* What the task asks
An exact copy of the line containing "BLOG (195, 86)" and of every line after it, through the last line of the material, is what should be returned.

* Working data
○ ○ ○ ○

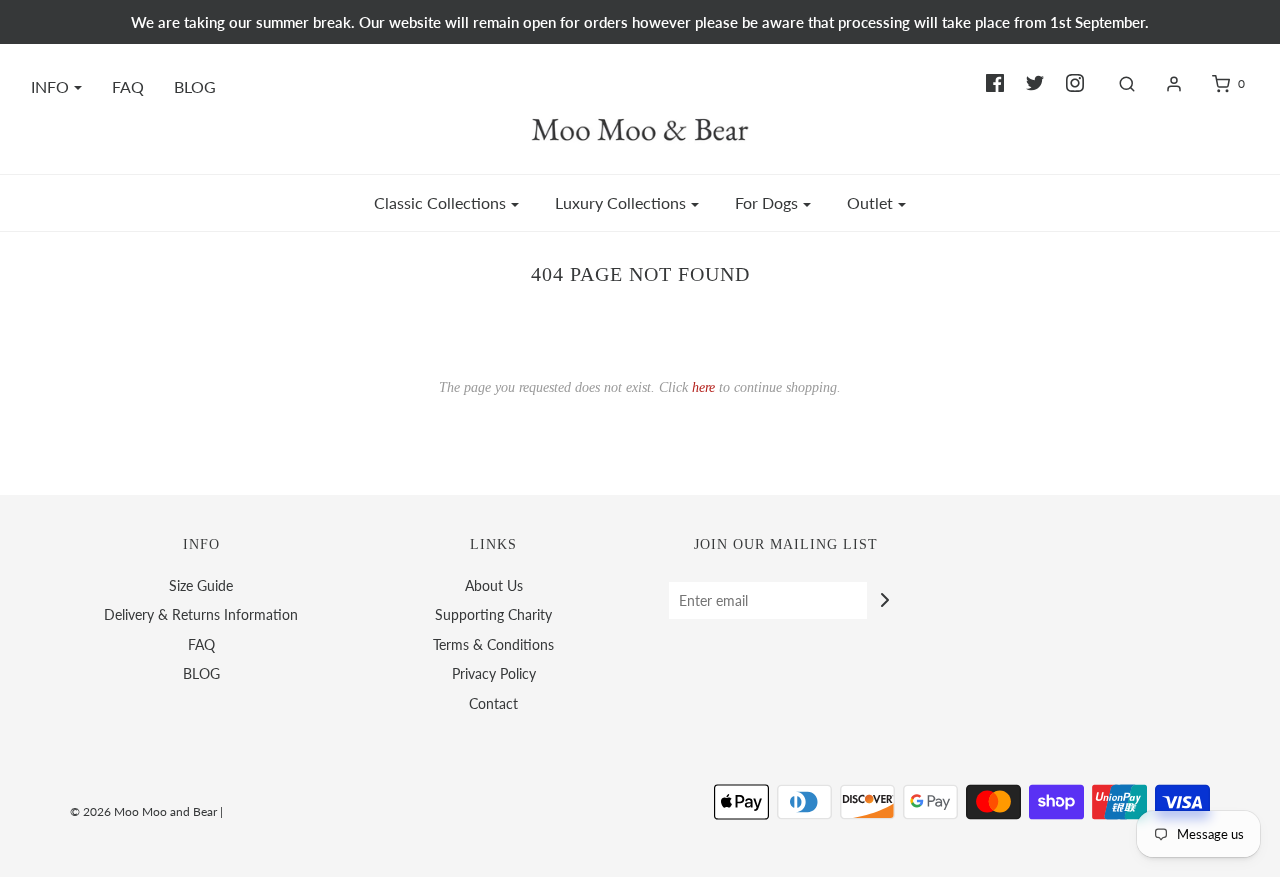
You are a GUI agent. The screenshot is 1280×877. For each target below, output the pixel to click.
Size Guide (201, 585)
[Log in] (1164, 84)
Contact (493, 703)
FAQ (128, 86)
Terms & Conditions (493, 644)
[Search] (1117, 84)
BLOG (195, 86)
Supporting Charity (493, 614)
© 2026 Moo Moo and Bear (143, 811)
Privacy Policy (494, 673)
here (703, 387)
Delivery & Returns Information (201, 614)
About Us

○ ○ ○ ○

* Solution to this problem
BLOG (195, 86)
Supporting Charity (493, 614)
© 2026 Moo Moo and Bear (143, 811)
Privacy Policy (494, 673)
here (703, 387)
Delivery & Returns Information (201, 614)
About Us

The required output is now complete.